## Task objective
Print each line once more, unchanged, from the line holding "Task: Click the step 5 Tags number badge" to the end of the listing below.

## Extracted material
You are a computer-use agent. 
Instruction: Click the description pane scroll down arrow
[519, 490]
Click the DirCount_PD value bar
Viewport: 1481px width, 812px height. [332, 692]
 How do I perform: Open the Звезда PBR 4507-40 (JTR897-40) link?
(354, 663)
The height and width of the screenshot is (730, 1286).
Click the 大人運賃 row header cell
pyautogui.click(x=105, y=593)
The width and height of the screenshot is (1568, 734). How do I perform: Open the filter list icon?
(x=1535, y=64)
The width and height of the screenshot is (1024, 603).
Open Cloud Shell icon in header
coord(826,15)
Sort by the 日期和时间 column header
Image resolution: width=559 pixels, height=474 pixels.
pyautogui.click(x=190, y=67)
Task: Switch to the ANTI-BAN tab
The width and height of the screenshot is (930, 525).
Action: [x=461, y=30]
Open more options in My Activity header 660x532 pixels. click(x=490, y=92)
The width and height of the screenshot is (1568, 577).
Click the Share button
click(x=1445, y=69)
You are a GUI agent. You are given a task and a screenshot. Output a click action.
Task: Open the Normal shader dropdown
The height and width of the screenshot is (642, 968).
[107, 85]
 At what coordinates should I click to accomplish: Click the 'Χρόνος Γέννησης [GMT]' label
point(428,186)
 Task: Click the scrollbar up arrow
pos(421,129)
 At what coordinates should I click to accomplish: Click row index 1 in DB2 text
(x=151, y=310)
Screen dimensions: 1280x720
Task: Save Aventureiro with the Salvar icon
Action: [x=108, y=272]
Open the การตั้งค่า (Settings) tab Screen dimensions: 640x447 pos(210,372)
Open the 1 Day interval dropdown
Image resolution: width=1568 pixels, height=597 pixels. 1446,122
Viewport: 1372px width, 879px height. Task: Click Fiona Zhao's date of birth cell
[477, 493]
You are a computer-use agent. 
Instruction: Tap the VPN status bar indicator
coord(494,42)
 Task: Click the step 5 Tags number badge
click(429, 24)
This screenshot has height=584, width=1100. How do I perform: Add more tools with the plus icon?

## Answer to the problem
 Task: Click the step 5 Tags number badge
click(429, 24)
This screenshot has height=584, width=1100. How do I perform: Add more tools with the plus icon?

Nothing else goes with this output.